RECORDS FOR PROCESSING
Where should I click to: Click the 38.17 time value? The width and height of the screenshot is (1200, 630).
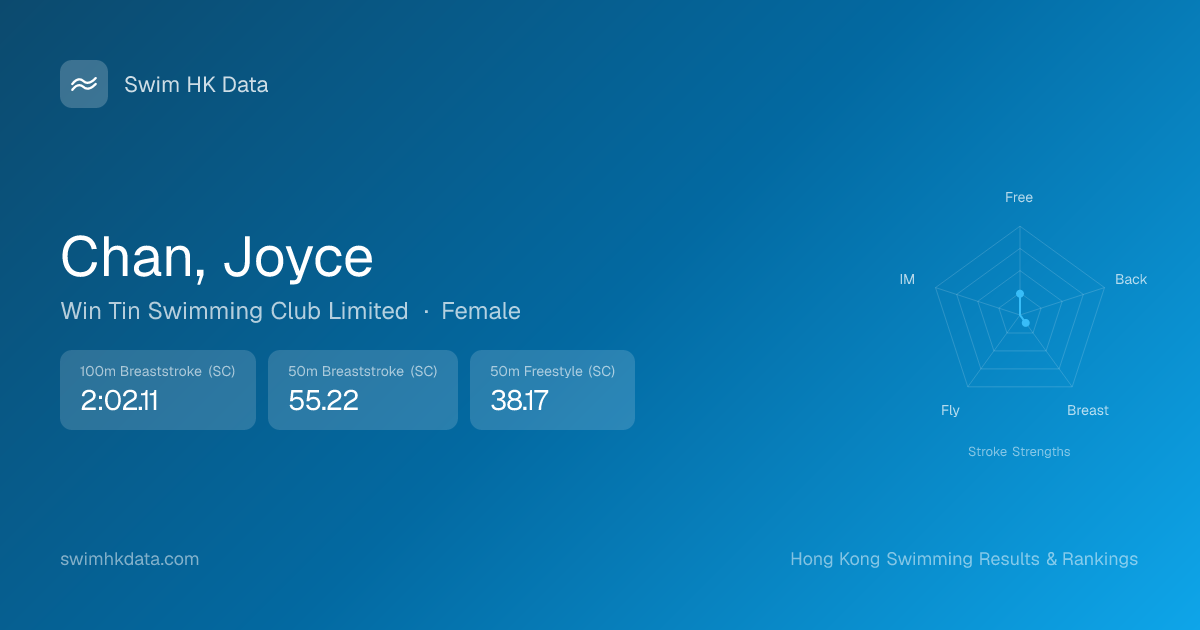coord(519,401)
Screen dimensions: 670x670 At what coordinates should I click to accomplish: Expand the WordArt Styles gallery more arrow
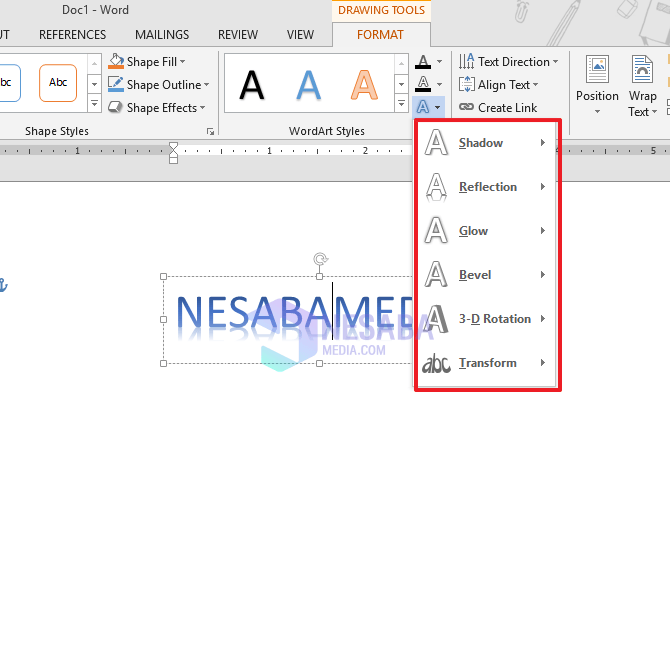[x=402, y=106]
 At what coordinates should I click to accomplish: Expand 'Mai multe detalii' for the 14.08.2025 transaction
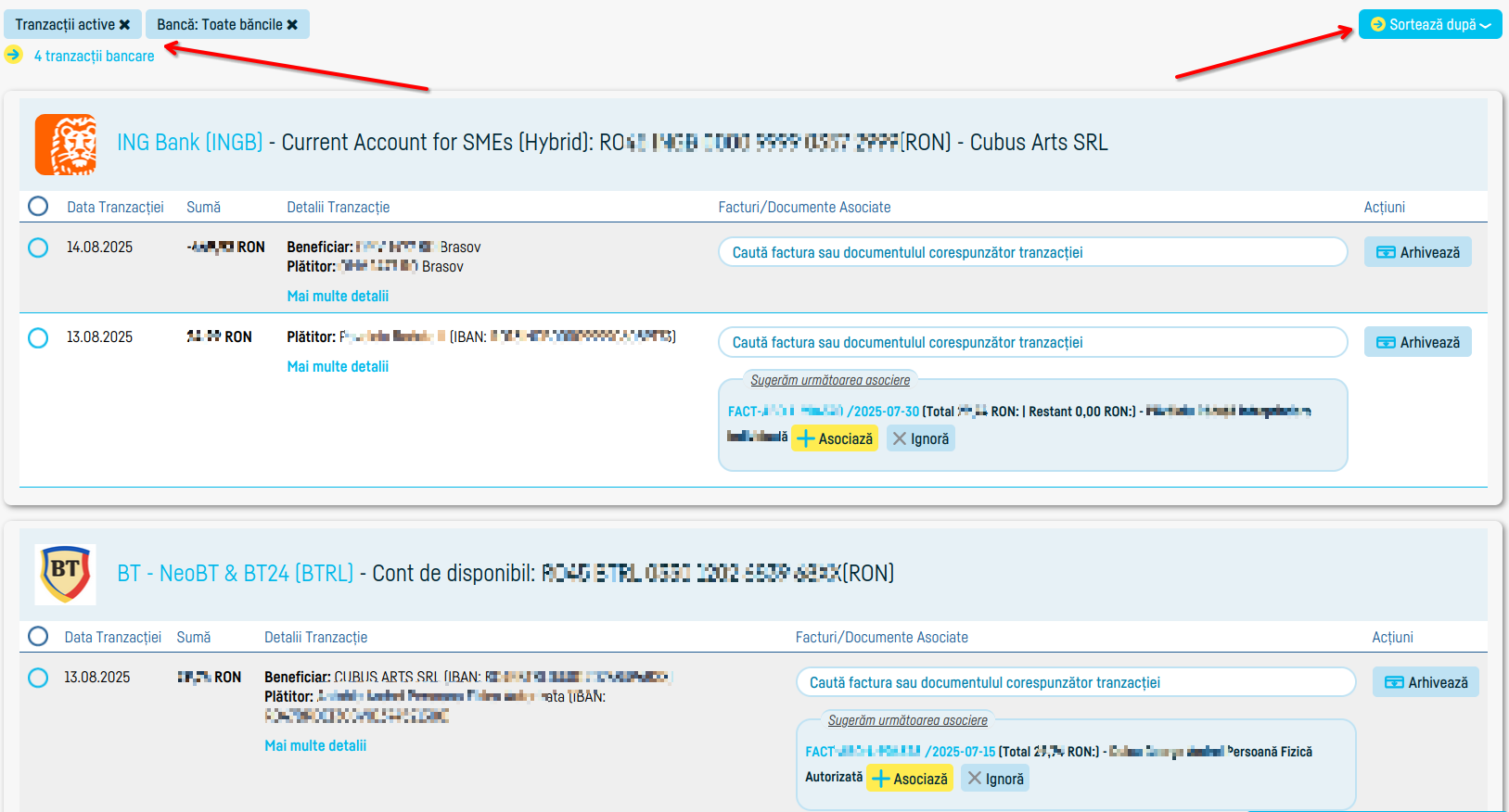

AIM OF THE EXERCISE
Write out the lines of every record above word for word, leaving out the pictures.

TASK RESULT
Where should I click to: Click the 38.17 time value? The width and height of the screenshot is (1200, 630).
coord(519,401)
Screen dimensions: 670x670 At what coordinates should I click to accomplish: Expand the WordArt Styles gallery more arrow
[x=402, y=106]
 At what coordinates should I click to accomplish: Expand 'Mai multe detalii' for the 14.08.2025 transaction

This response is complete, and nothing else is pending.